Be sure to keep us informed about how it works out. I really am curious. And post some photos, or even videos.

Cheers ..... Charles


----------



## WILD BILL (Jan 26, 2012)

Will do Charles. I'm going to work on the band attachment today making ready for flats and I'll video/still picture.It is a good design by theory if the unit is fitted with a laser. The Red Dot is not the best feature.I have an issue with the eye relief in that I have a hard time seeing the dot on target with my normal,draw I acquired at six years old. I have tried to modify my " full draw, nock on" several times, but always returned to my muscle memoried archery position. The Red Dot sits too high on the fabricated mount. Also, I'm 55, and have worn glasses since I was 13 and my vision is a bit off and trying to focus is difficult.

A High power laser pointer that is visible for at least the range of your target in day light, mounted to a "Weaver" mount would be the better choice.Once it is sighted in with a full draw you would be able to be in any position, at any nock point on your body and be spot on.When Lee and I spoke he mention the upgrade to a green laser..The way that they fabricated the sight mount,it seems to me, that they do not have much firearms optic experience. They fab. a "Weaver Style" rail with small screws and thin stainless.He told me that they had to upgrade to the PS 59, adding SS plates at the fork pivots They were having breakage on the plastic...Their new WWW should be up soon. I got a great e-mail back from Lee and his explanations were viable .They are a fairly new company with a vision.

If if you mess around, computer surfing around their site,you"ll see an ad for a laser that will fit on ANY SS. They have taken a green laser pointer and affixed it to the forks by way of a tether to your wrist, get the picture?

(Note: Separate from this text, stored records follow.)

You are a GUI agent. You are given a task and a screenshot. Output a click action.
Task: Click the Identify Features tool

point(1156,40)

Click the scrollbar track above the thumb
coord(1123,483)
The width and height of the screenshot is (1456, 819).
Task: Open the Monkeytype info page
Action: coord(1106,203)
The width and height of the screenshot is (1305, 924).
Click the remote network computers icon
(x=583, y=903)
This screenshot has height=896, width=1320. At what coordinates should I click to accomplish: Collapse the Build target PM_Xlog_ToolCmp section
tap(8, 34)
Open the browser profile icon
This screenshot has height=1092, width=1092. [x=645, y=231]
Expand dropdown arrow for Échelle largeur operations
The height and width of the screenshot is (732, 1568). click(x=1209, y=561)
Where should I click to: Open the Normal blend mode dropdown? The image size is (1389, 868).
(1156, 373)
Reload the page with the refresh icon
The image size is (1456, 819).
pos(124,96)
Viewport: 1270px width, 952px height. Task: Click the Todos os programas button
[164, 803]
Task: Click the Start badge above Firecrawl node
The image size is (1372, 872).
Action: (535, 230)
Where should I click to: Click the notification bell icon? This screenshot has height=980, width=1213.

I am heading to Dicks this am to pick up a $5 Weaver mount and laser, I'll also go next door to an office supply place to look at laser pointers.The laser would not have to be all that strong for SS hunting ranges.in day light.

Talk to you later, Bill


----------



## Karok01 (Jan 26, 2012)

A band length attachment(seems shoddy).....I like Jeorg's better.


----------



## Charles (Aug 26, 2010)

I think you can tell from Joerg's video that one of the great problems with such a device is the extent of "wander" ... that laser dot tends to bounce around a lot, because it is hard to hold everything steady, especially given all the pivots. If Joerg cannot hold it steady with his big muscles, there is little hope for me!!!

Cheers ...... Charles


----------



## Old Salt (Nov 17, 2013)

You can buy a laser pointer for teasing cats and dogs for $6.00 in Canada. Then you have to find a way to sight and mount it. your should be able to put the mount on any sling shot. Laser drives my terrier crazy.


----------



## coyote-1 (Oct 24, 2013)

Old Salt said:


> You can buy a laser pointer for teasing cats and dogs for $6.00 in Canada. Then you have to find a way to sight and mount it. your should be able to put the mount on any slingshot. Laser drives my terrier crazy.


While that is true, the 'magic' of this particular configuration is that it pivots independently in two axes. This keeps it fairly steady, and ensures that problems like fork hits, which originate in the human error of misalignment, don't occur.

I own one, and it is very accurate. Provided you hold it correctly. If you do, the only variable is vertical - dependent upon mass of ammo and distance to target. I have mine zeroed at ten yards with .68 lead ball. Lighter ammo and/or shorter distances result in high hits, but those are fairly easy to compensate for. And I don't shoot at longer distances as I can't imagine a "real world" scenario where a slingshot would really be effective in those conditions. Projectile speed starts low, and falls off quickly.


----------